Saevus Corax is quite clear up front, he's not a nice man, but what he's going to tell us is the truth.
These things are both true, he kills someone within the first half-dozen pages, and he does tell us the truth about it.
He just doesn't always (ever) tell us the full truth.
Saevus Corax runs a company engaged in battlefield salvage, which in his world (the same one as in Parker's 16 Ways to Defend a Walled City and related books) means taking out a contract with the two sides in a war, giving you the responsibility for dealing with the dead, and the rights to whatever you can find on them.
So post-battle Corax, his half-dozen department heads cum friends and his 500 men arrive at the battlefield and start collecting the salvage - weapons, armour, clothes, shoes, and personal valuables (and in certain cases valuables that were persons), and finally collecting and burning the bodies, which is the worst job and one Corax keeps for himself. Obviously they prefer a fresh battlefield.

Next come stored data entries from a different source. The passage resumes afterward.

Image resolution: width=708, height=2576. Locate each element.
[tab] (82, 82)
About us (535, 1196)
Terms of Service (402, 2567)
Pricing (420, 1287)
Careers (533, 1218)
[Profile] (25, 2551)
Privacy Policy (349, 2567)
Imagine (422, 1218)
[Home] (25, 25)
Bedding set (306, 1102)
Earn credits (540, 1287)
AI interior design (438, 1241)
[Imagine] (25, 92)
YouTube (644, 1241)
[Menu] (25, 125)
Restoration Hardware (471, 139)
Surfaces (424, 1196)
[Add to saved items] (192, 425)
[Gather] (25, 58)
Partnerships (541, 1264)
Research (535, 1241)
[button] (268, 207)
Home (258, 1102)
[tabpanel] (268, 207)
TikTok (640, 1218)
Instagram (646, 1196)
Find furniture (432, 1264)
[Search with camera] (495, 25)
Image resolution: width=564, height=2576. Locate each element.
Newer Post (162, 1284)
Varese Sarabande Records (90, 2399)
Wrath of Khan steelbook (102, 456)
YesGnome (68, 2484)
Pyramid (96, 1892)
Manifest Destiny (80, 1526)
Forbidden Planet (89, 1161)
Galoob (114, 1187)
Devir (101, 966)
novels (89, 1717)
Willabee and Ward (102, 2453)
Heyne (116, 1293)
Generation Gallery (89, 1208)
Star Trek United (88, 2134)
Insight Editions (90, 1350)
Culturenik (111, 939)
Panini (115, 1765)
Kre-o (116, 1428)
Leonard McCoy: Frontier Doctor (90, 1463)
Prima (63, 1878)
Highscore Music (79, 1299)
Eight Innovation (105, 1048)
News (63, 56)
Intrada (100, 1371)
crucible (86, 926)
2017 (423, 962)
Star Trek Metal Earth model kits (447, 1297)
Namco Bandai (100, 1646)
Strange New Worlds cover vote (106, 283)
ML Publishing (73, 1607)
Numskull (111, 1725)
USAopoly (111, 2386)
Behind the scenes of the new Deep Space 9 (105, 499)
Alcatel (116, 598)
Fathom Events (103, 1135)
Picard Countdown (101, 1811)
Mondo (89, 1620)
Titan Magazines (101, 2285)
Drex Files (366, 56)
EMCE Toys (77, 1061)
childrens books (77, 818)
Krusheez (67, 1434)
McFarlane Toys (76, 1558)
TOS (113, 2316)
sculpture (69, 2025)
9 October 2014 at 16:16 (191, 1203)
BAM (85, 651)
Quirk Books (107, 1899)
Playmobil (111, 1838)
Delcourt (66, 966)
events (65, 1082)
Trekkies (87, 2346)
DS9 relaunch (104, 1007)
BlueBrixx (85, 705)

It's not a job for people who want to be well liked or to have a settled home-life.
Corax and his people do have a base, somewhere to rest and refit between wars, and it's when they get home that the problems start.
Someone is setting Corax up, and they're doing a good job of it. Before we're a quarter of the way through the book, Corax is wanted by essentially the entire civilized world. And when the whole world is trying to turn you in for the reward(s), you need to think fast, have no qualms about the things you need to do, and have contacts everywhere.
So it's just as well he's Saevus Corax, not someone else.
Thoroughly recommended.
Just remember, he never tells you the entire truth. Even at the end.